While these lesser private schools often don’t offer exceptional education, their value is their signifier as a higher-class consumer good. In my day job, I work for a charity that diverts young people from gangs. The kids get lured into dealing drugs and carrying knives because they see people in prison on Instagram wearing Gucci belts and other signifiers, and they want the same for themselves. As an adult, you see that and think that’s silly. Buying the kind of clothes a rich person wears will not make you rich. The harder pill to swallow is that sending your kid to the school a rich parent sends theirs will not make you a rich parent. 

If you don’t already have generational wealth, your kid will feel it sooner or later. The average fee for an independent school is £16,650. If the schools pass on the VAT increase, that will mean an extra £2,500 a year. If that is too much for your family, then you are better off not sending your kid to a substandard private school. You can’t protect them from graduating into the real world, where their background still matters more than anything they have done through adolescence. Halfway through my time in high school, the financial crisis hit Greece. My dad’s business got a beating, but my parents couldn’t fathom letting me and my brother feel the brunt. Looking back, I wish my dad had not destroyed his health to make sure we could keep up with my wealthy classmates. I wish he had given up. He declared bankruptcy two years ago because they found a tumour in his brain, and the surgery to remove it left him disabled. I wish he had done it a decade earlier. I wish he had pulled me out of my precious private school and let me fend for myself with my local state-school hooligans. I would probably not have found my way to London, and the good people of Britain would not have to decipher my accent on their airwaves and put up with my violent hand gestures on their screens. But I would have been okay (girls with dads like mine usually are). 

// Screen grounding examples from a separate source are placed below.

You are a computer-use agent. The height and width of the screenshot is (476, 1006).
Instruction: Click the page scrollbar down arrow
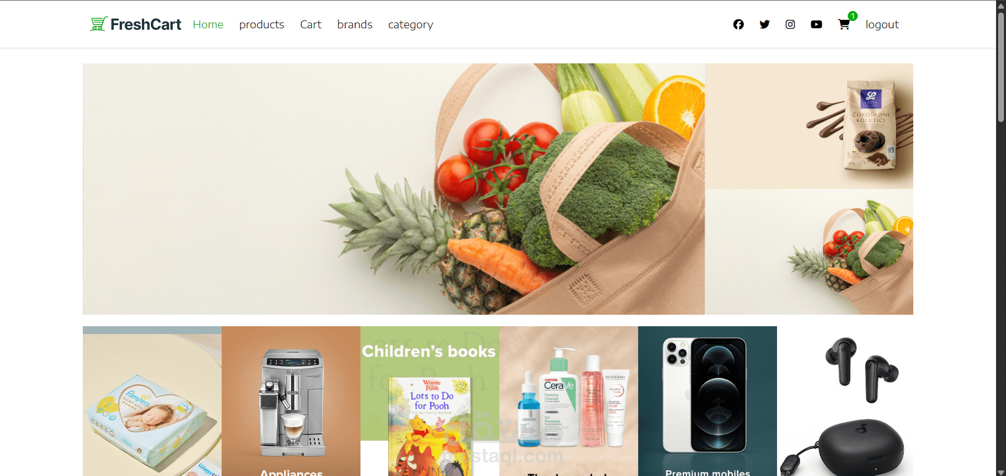tap(1001, 472)
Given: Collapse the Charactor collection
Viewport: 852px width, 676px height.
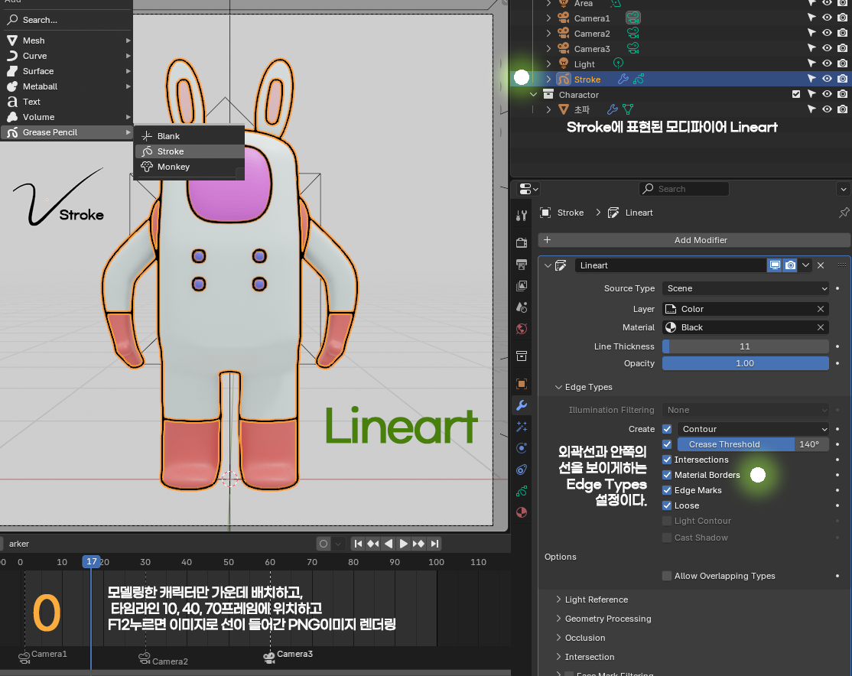Looking at the screenshot, I should (x=534, y=95).
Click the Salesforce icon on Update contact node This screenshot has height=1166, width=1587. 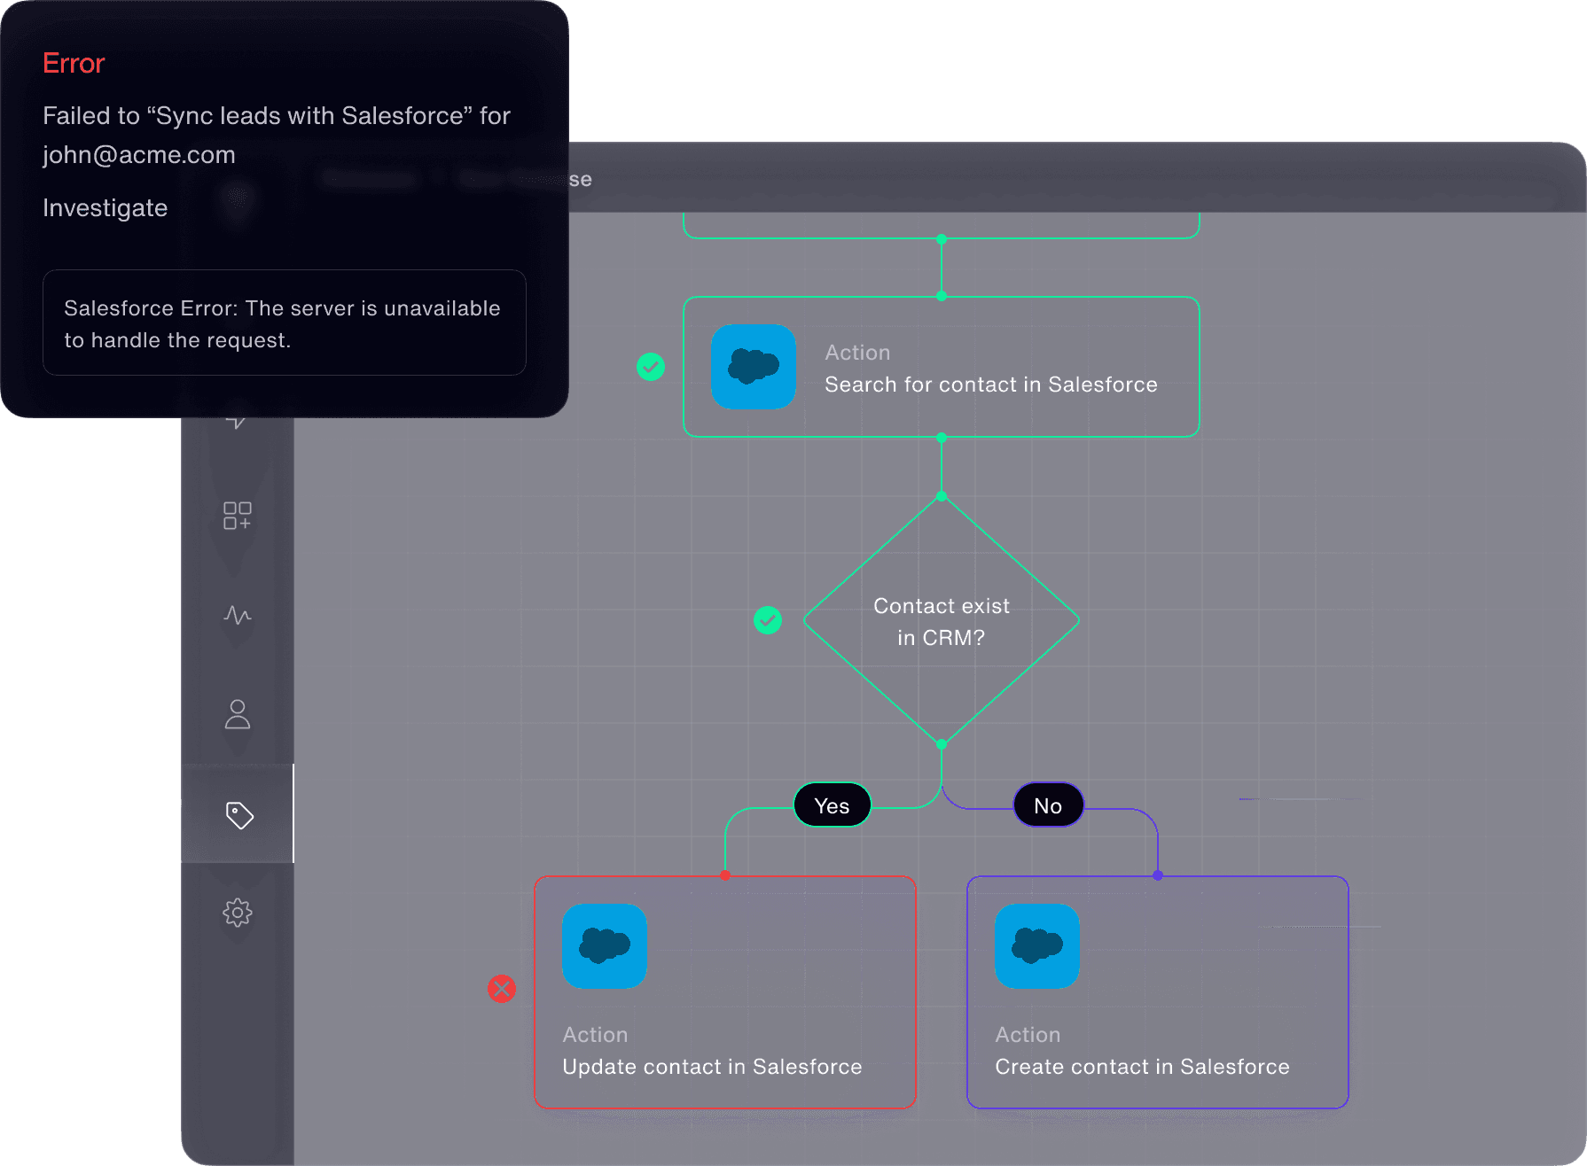(x=604, y=947)
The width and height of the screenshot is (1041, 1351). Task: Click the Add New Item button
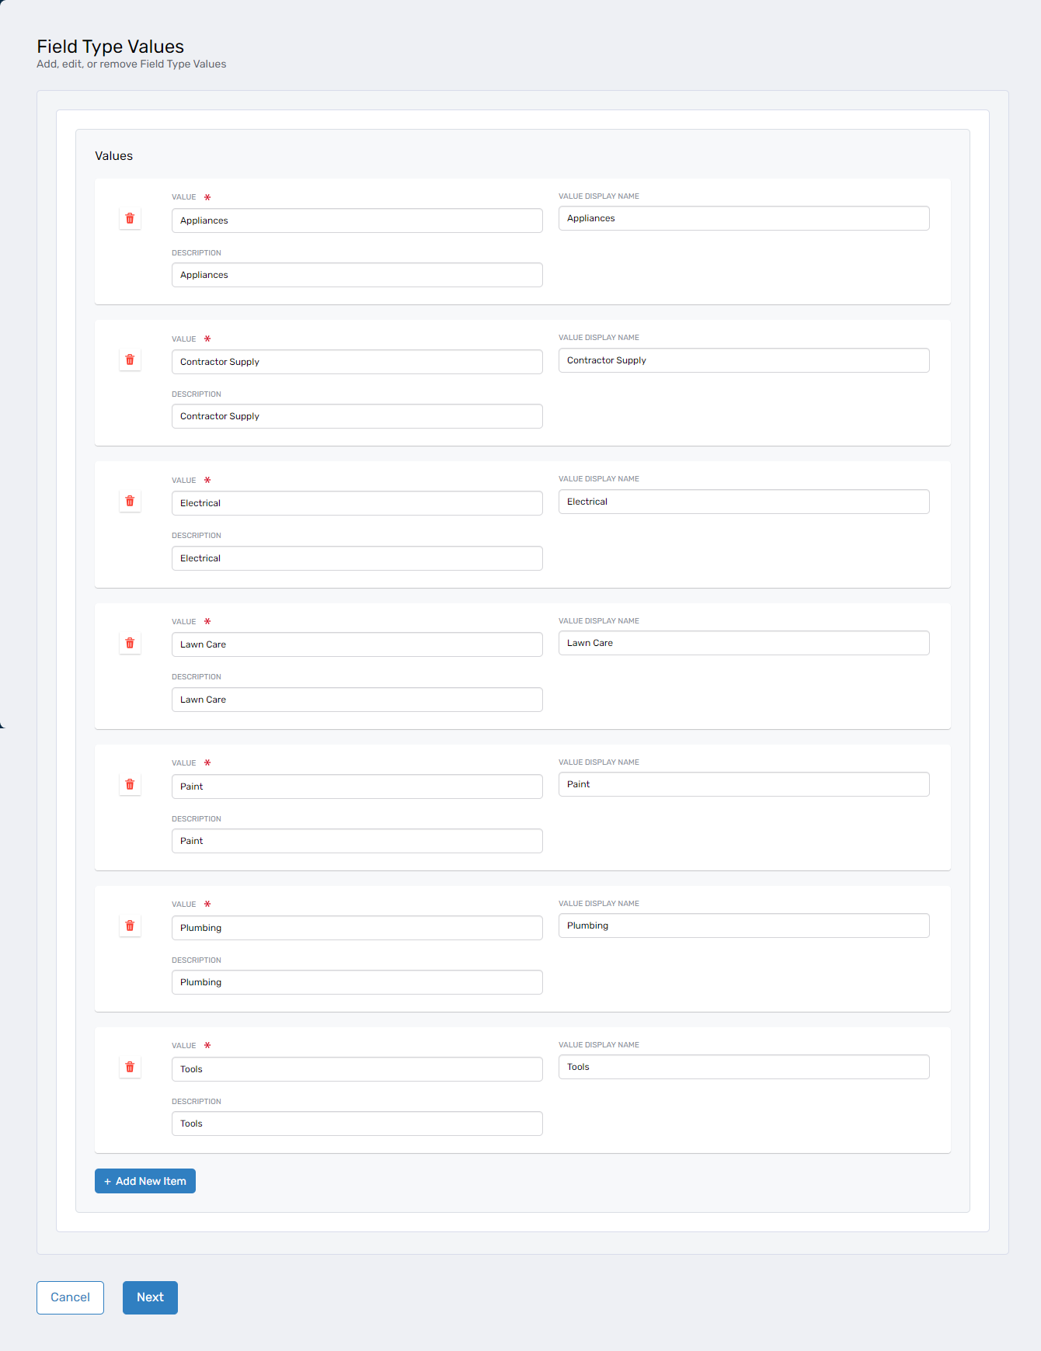coord(145,1181)
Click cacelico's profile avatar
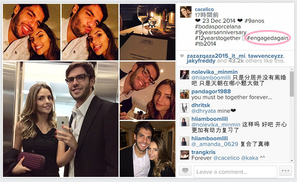Viewport: 297px width, 182px height. [186, 12]
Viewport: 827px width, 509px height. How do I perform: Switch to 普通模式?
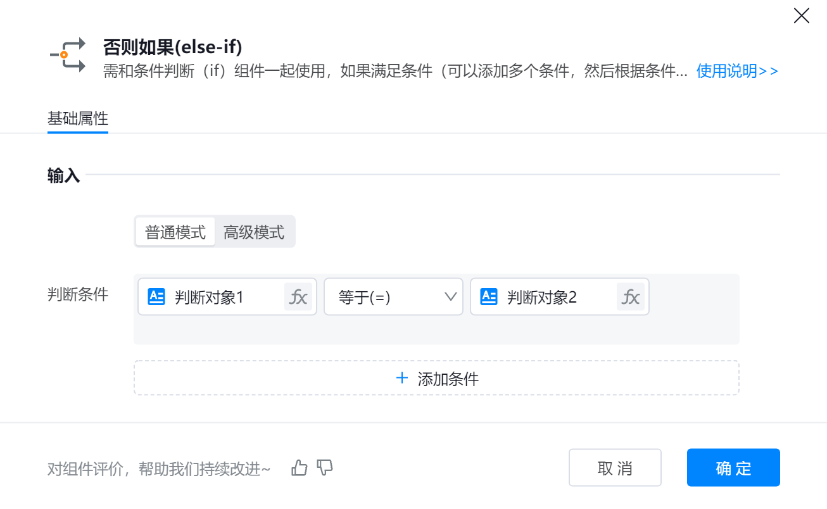175,232
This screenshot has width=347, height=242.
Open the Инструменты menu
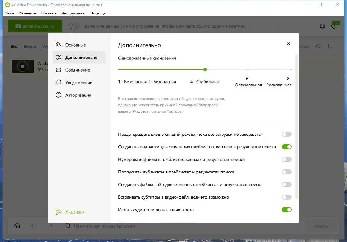[73, 13]
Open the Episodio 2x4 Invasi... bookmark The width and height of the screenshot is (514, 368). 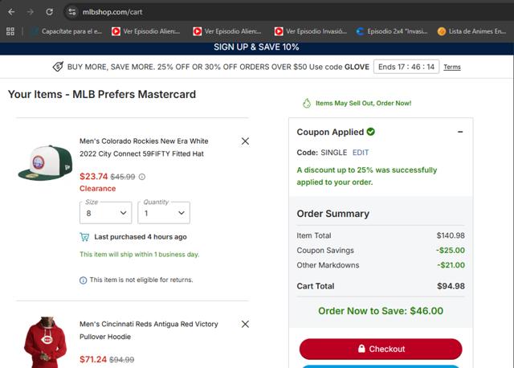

On the TV set, once my private school background was revealed, another commentator who had never addressed me in person said loudly enough for me to hear that only childless people fail to understand the plight of the parents who want to give their kids the best. Perhaps I have never been a parent trying to do the best for their kid, but not long ago, I was a kid with parents trying to do the best for me. I wish I could save my dad from the stress and humiliation of men who have been raised to measure their value as humans on the material goods they can buy for their families. I am not denying that material security is essential, and a network of kids with wealthy parents is helpful for most careers. But please, don’t take a second job to pay for private school. If you want what’s best for your kids, take care of your health, spend more time with them, and vote for politicians who want what’s best for everyone’s kids, not just those who can afford to pay their way. Would my life have been so bad if my career was different and my parents a bit less stressed? I could have managed that. Your kid will, too.